= National Council for Prescription Drug Programs =

American pharmacy industry standards development organization

The National Council for Prescription Drug Programs (NCPDP) is an American nonprofit standards development organization representing most sectors of the U.S. pharmacy services industry. It was founded in 1977 as the extension of a Drug Ad Hoc Committee that made recommendations for the U.S. National Drug Code (NDC). It is based in Scottsdale, Arizona.
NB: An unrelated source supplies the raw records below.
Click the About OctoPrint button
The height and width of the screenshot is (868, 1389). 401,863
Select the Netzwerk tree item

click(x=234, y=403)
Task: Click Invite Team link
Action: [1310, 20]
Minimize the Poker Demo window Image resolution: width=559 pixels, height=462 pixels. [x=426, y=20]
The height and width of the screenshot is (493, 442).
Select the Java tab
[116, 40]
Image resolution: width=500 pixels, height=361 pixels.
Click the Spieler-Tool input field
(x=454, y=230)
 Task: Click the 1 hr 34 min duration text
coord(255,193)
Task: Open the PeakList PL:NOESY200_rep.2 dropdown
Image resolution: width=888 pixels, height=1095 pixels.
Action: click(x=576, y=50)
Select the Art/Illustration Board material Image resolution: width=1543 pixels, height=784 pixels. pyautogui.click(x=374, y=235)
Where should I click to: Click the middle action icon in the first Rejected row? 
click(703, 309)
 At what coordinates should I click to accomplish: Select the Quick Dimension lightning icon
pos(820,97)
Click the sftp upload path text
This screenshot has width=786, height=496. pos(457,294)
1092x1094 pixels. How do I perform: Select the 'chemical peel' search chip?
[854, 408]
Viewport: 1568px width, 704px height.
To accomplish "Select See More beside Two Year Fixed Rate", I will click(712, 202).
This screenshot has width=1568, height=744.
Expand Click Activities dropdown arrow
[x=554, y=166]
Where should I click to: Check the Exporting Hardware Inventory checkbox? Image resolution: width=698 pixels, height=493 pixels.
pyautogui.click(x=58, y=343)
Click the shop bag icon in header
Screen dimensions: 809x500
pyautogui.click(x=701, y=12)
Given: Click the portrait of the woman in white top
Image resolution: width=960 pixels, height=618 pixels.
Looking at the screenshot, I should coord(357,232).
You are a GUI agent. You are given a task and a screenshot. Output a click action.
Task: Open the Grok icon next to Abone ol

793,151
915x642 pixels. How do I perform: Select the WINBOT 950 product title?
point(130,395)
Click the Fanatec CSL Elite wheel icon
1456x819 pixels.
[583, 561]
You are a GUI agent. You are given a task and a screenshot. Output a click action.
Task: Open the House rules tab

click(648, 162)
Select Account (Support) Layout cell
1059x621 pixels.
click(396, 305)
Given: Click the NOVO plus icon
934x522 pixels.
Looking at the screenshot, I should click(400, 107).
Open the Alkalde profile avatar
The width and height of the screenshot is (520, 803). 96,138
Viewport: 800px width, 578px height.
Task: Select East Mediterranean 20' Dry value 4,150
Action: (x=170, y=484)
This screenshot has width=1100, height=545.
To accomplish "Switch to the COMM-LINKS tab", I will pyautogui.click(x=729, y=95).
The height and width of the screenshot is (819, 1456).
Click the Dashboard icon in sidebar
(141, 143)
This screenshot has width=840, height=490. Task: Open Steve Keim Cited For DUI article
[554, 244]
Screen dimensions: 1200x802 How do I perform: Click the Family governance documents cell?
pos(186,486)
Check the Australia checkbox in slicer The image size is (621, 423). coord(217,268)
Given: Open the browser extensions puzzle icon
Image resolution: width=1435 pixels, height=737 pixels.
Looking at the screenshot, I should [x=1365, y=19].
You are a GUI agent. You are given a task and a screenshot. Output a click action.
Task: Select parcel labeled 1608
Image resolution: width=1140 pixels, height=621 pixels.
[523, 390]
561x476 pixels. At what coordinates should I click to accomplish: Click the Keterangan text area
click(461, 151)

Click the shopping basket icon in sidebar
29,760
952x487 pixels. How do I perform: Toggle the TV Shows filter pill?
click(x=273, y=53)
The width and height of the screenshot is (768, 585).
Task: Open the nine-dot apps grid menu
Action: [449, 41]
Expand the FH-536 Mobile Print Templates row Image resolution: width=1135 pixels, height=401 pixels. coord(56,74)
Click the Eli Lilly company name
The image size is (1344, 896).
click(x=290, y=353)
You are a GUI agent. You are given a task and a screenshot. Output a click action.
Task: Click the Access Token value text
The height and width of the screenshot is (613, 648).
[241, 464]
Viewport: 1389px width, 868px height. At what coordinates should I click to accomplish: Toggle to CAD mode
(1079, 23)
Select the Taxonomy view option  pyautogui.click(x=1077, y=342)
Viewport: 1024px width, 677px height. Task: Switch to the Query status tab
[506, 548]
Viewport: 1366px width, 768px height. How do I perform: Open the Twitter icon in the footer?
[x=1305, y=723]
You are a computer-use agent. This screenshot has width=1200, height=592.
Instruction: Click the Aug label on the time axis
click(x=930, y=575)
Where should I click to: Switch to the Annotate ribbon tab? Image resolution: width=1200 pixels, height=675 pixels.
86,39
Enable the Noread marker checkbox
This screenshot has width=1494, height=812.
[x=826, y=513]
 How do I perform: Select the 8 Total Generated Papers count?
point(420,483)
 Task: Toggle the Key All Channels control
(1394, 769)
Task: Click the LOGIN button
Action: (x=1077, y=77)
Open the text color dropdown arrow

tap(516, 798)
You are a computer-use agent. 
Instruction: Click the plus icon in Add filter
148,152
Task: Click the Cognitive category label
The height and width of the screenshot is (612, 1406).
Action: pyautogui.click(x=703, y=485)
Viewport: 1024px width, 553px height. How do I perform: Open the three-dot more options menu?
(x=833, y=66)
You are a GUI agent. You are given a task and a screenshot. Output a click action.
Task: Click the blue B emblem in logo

NCPDP has been named in U.S. federal legislation, including the Health Insurance Portability and Accountability Act (HIPAA) and the Medicare Prescription Drug, Improvement, and Modernization Act. NCPDP members have created standards such as the Telecommunication Standard and Batch Standard, the SCRIPT standard for electronic prescribing, the Manufacturers Rebate Standard, and more to improve communication within the pharmacy industry.

== Members ==
NCPDP participants include most segments involved in the pharmacy services sector of healthcare. The membership is in three categories:
- Producer/Provider: includes all types of retail pharmacies (including chains, independents, and online pharmacies), pharmaceutical manufacturers, and long-term care providers.
- Payer/Processor: includes pharmacy benefit management companies, health insurers, state and federal agencies, and health maintenance organizations.
- Vendor/General Interest: includes healthcare consultants, systems vendors, database management organizations, physician service organizations, professional/trade associations, and wholesale drug distributors.